— EXERCISE GOAL —
Since pictures are not wanted, repeat only the text of the records, word for word.

[Collected data]
- - - - -
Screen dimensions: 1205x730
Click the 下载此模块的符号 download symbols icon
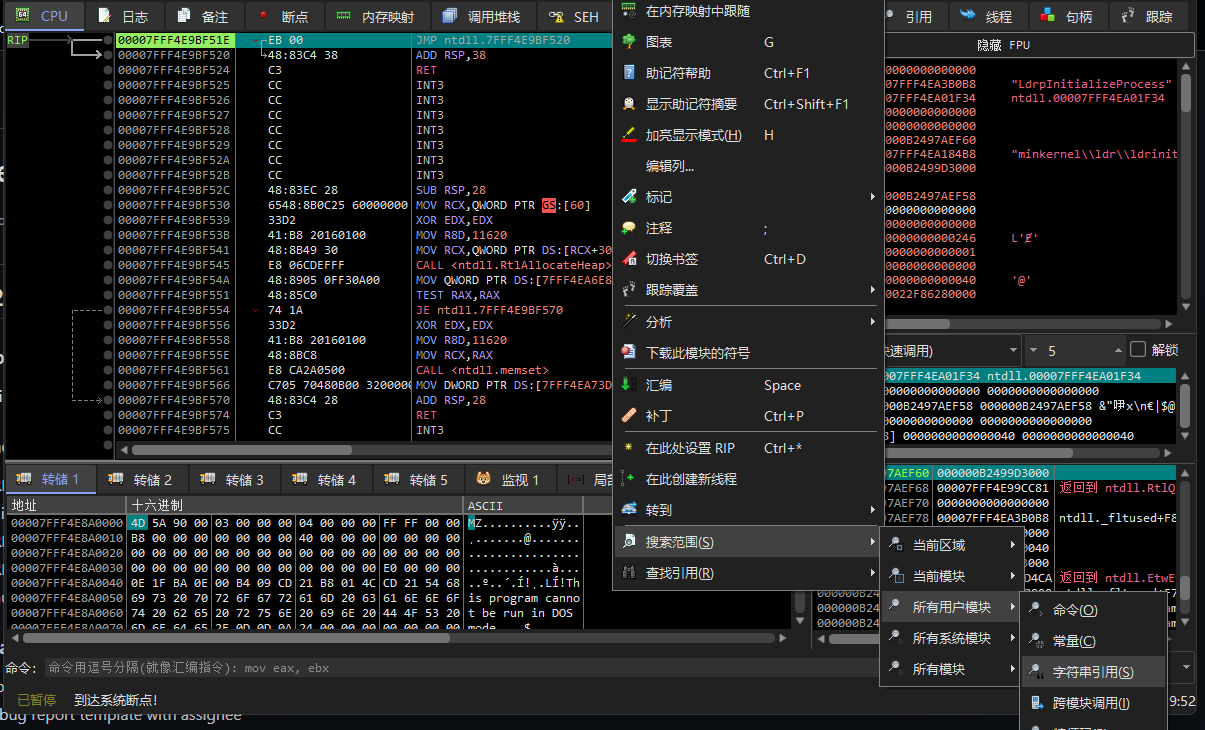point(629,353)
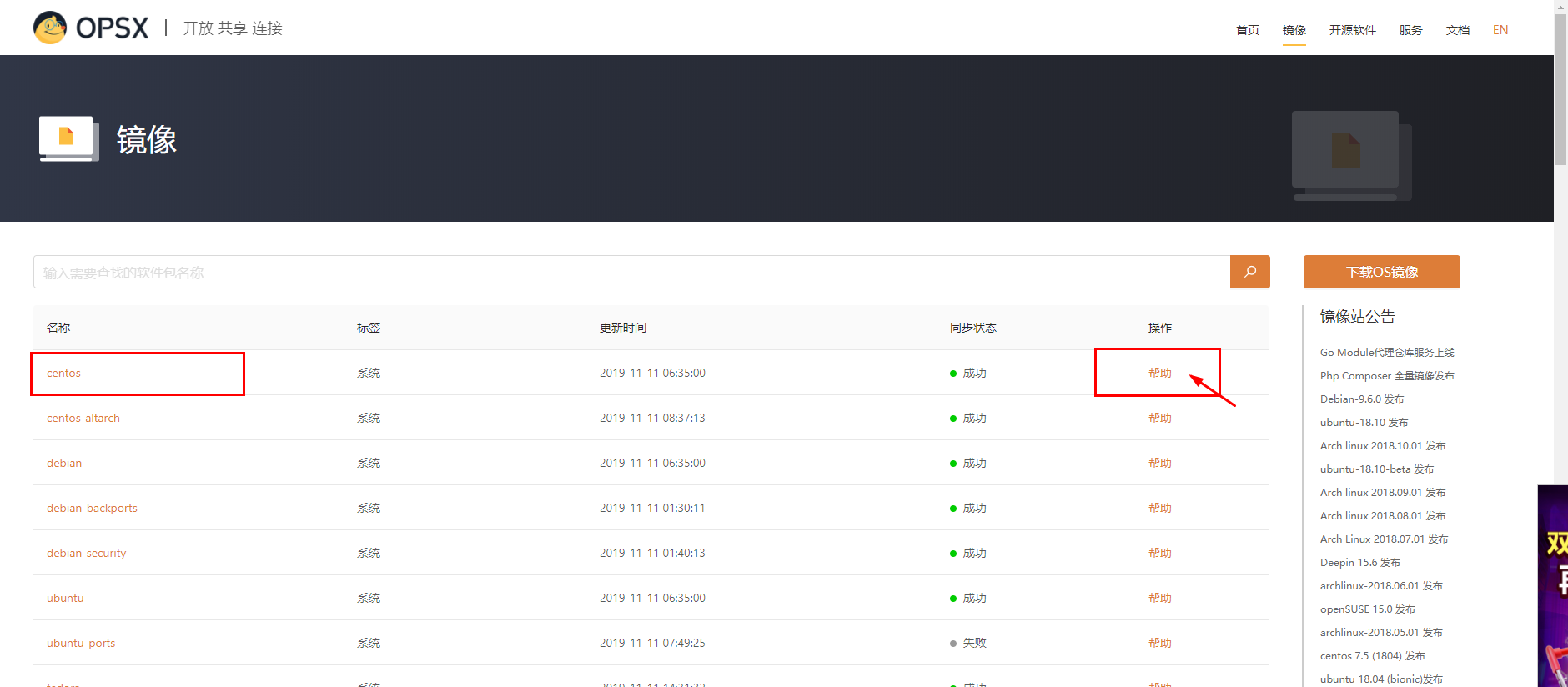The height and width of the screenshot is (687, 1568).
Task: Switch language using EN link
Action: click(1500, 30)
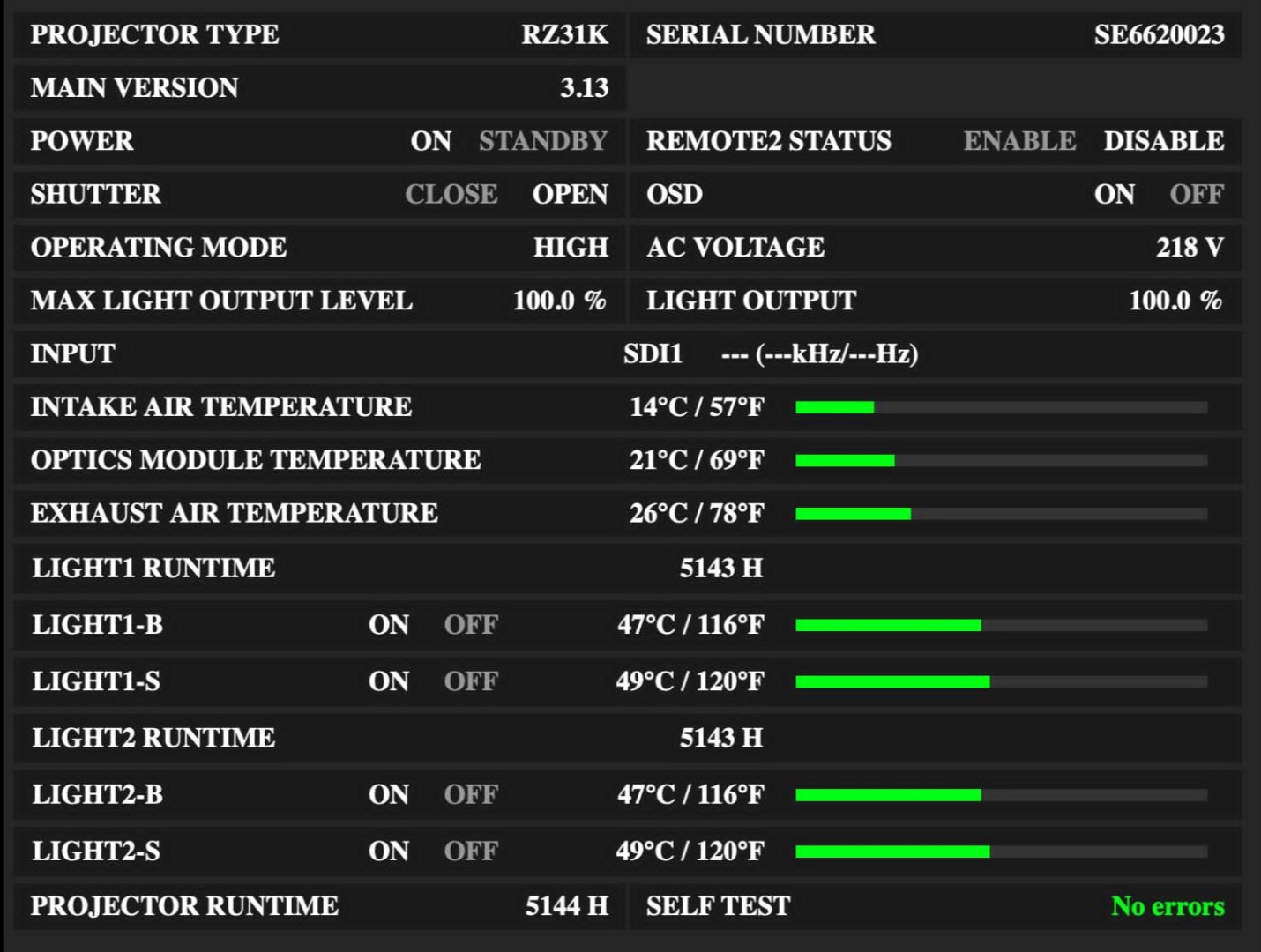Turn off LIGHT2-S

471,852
- - - - -
— ANSWER BELOW —
Screen dimensions: 1205x730
Click the 下载此模块的符号 download symbols icon
point(629,353)
The height and width of the screenshot is (687, 1568).
Task: Switch language using EN link
Action: click(1500, 30)
Turn off LIGHT2-S

471,852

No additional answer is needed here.